[Stored data entries]
-*-*-

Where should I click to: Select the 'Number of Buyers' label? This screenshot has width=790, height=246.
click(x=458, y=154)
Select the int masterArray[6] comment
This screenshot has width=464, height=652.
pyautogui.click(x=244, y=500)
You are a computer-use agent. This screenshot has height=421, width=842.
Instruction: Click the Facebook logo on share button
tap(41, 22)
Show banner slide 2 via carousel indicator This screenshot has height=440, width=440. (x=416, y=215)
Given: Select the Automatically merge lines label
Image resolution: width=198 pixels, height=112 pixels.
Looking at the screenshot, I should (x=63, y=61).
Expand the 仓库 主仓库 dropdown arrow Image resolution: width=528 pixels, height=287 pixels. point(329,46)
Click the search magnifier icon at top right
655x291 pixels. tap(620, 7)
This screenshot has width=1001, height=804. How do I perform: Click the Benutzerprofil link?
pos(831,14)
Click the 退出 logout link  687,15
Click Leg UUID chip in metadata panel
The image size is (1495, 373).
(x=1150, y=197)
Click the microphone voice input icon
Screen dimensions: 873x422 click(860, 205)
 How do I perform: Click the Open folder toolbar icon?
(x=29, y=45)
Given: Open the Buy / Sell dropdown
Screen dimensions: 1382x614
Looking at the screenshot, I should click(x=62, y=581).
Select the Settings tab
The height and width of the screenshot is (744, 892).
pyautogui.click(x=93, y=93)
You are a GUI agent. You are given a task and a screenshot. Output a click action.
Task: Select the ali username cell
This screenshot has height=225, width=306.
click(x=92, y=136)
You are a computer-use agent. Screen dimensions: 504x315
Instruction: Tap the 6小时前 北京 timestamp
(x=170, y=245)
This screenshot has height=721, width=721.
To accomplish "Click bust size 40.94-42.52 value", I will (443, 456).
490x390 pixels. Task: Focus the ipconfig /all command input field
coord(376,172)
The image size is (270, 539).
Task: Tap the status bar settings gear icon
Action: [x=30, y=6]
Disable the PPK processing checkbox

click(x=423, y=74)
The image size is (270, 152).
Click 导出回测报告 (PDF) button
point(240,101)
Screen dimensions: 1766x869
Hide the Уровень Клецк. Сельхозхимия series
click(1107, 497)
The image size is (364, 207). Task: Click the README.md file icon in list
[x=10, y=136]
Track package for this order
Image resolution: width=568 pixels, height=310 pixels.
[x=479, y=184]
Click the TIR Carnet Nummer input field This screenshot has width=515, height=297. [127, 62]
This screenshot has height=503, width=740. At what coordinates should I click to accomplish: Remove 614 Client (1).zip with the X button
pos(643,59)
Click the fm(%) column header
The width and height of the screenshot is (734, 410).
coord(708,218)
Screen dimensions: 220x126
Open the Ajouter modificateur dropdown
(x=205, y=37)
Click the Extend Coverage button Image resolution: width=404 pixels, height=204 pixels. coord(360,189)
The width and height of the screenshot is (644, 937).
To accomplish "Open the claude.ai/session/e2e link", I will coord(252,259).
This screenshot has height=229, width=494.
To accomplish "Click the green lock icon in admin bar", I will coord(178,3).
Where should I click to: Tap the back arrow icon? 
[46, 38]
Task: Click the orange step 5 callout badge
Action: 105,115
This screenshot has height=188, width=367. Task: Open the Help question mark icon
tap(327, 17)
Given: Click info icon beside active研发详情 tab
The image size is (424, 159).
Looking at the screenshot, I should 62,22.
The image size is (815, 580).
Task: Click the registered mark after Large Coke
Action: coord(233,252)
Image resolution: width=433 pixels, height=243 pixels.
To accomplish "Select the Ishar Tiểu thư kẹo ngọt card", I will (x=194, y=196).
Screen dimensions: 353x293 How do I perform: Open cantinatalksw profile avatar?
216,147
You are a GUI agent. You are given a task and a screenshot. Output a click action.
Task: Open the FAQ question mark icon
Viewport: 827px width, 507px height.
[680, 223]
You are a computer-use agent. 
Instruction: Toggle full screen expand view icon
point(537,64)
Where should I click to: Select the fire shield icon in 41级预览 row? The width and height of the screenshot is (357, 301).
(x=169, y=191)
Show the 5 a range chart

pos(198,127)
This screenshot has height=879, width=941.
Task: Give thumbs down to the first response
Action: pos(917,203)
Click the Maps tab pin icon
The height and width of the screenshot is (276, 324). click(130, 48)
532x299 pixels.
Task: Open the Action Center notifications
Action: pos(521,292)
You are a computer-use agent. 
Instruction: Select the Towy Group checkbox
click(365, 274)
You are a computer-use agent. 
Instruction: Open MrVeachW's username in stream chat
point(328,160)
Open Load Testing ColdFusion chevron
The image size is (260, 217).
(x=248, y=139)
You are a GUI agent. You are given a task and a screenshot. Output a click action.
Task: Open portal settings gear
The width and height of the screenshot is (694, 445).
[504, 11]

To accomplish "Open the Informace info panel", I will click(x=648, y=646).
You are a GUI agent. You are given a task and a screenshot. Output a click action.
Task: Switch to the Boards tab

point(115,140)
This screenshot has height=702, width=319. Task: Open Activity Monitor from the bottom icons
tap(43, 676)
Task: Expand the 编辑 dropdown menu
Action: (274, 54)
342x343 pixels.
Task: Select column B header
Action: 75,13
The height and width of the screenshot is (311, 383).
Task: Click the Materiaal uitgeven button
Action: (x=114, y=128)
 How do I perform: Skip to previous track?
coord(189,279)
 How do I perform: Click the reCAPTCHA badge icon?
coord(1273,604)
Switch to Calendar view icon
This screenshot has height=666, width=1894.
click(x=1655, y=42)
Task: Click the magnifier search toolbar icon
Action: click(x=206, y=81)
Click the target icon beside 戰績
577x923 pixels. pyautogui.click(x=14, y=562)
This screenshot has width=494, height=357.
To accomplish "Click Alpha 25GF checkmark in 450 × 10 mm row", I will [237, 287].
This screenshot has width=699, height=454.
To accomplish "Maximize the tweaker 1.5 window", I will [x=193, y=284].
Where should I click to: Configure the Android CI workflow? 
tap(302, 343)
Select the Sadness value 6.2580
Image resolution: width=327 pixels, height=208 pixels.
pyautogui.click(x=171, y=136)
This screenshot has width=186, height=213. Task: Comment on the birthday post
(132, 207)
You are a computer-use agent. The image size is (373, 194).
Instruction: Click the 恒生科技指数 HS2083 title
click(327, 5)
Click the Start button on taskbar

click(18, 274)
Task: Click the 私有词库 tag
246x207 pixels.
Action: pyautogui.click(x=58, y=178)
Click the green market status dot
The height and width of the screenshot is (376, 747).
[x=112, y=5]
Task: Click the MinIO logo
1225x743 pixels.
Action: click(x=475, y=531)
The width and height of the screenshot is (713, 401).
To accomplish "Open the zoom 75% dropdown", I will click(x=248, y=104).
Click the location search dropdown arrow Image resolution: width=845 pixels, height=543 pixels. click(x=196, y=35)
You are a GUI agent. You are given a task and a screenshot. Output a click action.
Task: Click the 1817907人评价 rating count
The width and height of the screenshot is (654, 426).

-*-*-

■ Task
Find and count the lines of the data that include the string "info", and report that figure by itself.

■ Solution to this exercise
2